Aniversário é uma oportunidade para comemorar com quem amamos, agradecer aos que admiramos e refletir sobre a caminhada que fizemos para chegar até aqui.

Neste 28 de maio, Valinhos completa 123 anos de elevação à categoria de Distrito de Paz e, claro, temos muito o que comemorar no aniversário da nossa cidade.

Comemorar ao som de Adoniran Barbosa, com a ousadia de Flávio de Carvalho, a musicalidade de Vicente Musselli e do Samba da Tia Rê e os tantos talentos, quase anônimos, que desenham, pintam, esculpem, tocam e cantam o jeito de ser valinhense, Pé de Figo Sim Senhor.

Agradecer aos guardiões das nossas riquezas naturais, históricas e culturais, obstinados guerreiros armados com suas entidades chamadas Ocupe-Arte, Clube de Mães, Asserutil,  Associação de Preservação Histórica, Mobiliza Plano Diretor, Orquestra Filarmônica, o Atlético Valinhense, County Club Valinhos, Castelo e o Pinheirão, os plantadores de figo e goiaba, os trabalhadores da cidade e tantos outros, quase ocultos nas vilas e bairros entre os morros, vales e valinhos.

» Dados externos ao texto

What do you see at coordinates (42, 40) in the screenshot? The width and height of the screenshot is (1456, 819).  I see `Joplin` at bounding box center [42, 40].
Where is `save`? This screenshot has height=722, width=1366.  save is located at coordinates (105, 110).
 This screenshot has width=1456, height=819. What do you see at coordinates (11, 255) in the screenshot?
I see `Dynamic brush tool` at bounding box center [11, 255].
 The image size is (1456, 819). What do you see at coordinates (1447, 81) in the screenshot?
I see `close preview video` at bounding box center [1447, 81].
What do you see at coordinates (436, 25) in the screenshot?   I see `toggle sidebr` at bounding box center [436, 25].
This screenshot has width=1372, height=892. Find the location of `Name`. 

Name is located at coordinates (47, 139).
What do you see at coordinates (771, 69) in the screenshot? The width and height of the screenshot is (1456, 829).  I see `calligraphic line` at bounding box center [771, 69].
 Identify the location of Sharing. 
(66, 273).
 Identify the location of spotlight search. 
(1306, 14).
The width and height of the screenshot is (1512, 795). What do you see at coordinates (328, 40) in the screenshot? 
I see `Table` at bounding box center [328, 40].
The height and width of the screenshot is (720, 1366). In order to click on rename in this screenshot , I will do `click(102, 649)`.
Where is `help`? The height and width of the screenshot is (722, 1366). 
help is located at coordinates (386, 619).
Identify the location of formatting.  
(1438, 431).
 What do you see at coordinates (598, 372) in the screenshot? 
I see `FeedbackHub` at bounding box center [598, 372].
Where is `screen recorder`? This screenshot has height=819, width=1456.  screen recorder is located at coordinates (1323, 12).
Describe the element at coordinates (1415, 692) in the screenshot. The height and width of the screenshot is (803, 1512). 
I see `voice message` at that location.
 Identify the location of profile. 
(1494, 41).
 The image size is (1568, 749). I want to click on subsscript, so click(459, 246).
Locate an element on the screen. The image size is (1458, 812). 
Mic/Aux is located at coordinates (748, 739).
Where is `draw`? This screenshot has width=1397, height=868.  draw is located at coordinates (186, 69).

No entanto,  depois das festas, cantorias, discursos, presentes e ecumênicas orações, martela aquela necessidade de refletir sobre os passos que fizemos até aqui e o cuidado, ou não, com que construímos o nosso futuro.

Embalados na molecagem do tempo que passa, não há como deixar de amargar a falta de juízo dos seiscentos milhões da dívida da Prefeitura, a ausência de planejamento urbano e o faminto avanço sobre a área rural.

Como não se preocupar com o irresponsável desleixo com que tratamos a água da Serra dos Cocais, ao abrir as porteiras para os tratores, serras elétricas e condomínios?

Como não lembrar das Gessys, Clarks e Rigesas e todas as que se foram ou estão por ir, deixando o triste rastro do carimbo de cidade dormitório?

De qualquer modo, feliz aniversário Valinhos.